Around 18% of training places in England were unfilled after two rounds of recruitment, down on the proportion of places filled at this stage last year.
The figures published on the GP National Recruitment Office website suggest that around 2,658 graduates have been recruited to start GP training this year – below the 2,691 recruited at this point last year.
It suggests that the target to recruit 3,250 GP trainees a year – which was first set for 2015 – will once again be missed.
The target of 3,250 has been a pillar of the Government’s strategy to recruit 5,000 extra GPs by 2020.
However, despite encouraging signs over the past few years, Health Education England has continued to fall short.
The figures from the first round of recruitment this year suggested that HEE was on course to meet the target this year.
But these latest vacancy advertisments reveal a disappointing second round of recruitment.
Regions in the north of England and the East Midlands have historically struggled the most with recruitment.
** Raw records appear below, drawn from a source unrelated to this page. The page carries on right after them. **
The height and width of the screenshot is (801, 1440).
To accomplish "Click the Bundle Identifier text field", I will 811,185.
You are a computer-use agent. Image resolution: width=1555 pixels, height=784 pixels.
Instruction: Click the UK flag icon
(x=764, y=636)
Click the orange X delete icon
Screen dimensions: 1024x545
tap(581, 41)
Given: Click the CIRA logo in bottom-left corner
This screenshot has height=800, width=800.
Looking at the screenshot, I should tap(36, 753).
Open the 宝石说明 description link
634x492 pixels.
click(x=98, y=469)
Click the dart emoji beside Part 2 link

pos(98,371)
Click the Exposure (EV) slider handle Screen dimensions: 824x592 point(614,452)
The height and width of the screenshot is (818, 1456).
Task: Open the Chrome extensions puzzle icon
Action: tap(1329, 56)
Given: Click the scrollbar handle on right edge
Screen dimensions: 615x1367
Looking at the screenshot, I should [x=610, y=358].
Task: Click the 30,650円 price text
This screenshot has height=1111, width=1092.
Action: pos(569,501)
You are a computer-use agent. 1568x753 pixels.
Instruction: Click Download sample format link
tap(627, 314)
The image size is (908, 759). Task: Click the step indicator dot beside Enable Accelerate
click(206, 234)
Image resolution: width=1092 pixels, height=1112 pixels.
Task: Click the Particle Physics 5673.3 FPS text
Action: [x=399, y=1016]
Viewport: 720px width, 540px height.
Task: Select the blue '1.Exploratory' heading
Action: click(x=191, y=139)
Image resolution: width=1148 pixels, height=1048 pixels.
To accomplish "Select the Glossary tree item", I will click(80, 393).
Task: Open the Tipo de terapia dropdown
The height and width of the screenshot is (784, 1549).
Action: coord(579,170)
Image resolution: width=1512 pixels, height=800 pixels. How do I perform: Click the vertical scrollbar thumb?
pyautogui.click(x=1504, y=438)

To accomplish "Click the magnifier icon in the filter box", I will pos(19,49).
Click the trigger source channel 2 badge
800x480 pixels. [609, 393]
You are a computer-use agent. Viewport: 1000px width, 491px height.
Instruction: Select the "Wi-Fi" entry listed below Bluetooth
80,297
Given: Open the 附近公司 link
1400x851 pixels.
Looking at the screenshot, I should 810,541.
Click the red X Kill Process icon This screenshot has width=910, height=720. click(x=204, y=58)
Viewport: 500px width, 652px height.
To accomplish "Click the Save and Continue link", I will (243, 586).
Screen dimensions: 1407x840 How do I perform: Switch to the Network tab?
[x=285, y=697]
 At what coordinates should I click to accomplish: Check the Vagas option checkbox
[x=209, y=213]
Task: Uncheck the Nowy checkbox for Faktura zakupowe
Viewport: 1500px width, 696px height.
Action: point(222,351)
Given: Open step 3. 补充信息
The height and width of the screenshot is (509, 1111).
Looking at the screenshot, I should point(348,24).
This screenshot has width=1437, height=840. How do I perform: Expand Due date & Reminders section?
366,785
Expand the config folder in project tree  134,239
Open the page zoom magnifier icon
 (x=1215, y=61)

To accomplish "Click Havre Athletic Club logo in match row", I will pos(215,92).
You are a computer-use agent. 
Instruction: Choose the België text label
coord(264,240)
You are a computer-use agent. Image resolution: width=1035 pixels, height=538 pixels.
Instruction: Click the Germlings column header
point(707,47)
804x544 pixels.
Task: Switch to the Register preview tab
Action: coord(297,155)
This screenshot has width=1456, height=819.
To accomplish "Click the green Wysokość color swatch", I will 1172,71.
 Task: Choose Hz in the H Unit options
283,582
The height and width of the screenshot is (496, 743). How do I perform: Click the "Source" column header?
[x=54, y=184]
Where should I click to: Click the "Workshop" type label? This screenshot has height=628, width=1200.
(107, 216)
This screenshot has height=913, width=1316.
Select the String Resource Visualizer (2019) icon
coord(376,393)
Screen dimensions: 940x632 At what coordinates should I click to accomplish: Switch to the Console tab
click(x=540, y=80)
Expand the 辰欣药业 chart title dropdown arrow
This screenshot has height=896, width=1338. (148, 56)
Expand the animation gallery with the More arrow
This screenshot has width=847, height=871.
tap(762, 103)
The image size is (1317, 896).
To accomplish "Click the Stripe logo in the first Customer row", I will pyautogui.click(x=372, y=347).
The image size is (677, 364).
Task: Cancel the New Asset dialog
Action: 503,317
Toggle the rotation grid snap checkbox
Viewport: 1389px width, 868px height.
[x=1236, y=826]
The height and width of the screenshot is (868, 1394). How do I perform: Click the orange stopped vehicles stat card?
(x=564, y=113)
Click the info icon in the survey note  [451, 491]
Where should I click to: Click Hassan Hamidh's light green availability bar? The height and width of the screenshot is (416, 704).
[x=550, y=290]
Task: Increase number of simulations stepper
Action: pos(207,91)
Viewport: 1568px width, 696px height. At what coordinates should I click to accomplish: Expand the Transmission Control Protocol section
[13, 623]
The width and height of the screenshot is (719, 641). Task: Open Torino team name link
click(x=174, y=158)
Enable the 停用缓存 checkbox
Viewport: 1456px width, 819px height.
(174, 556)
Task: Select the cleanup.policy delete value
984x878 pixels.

This year, the Yorkshire and Humber deanery only added 19 trainees to its intake between the first and second rounds, with 110 of 328 places remaining unfilled.
They also reveal high vacancy rates in the devolved nations, with Scotland still advertising 21% of its 350 places, Wales advertising 28 of its 130 vacancies while six of the 97 places in Northern Ireland were unfilled.
Earlier this month NHS England announced it was intending to recruit 2,000 GPs from overseas to offset the current workforce crisis.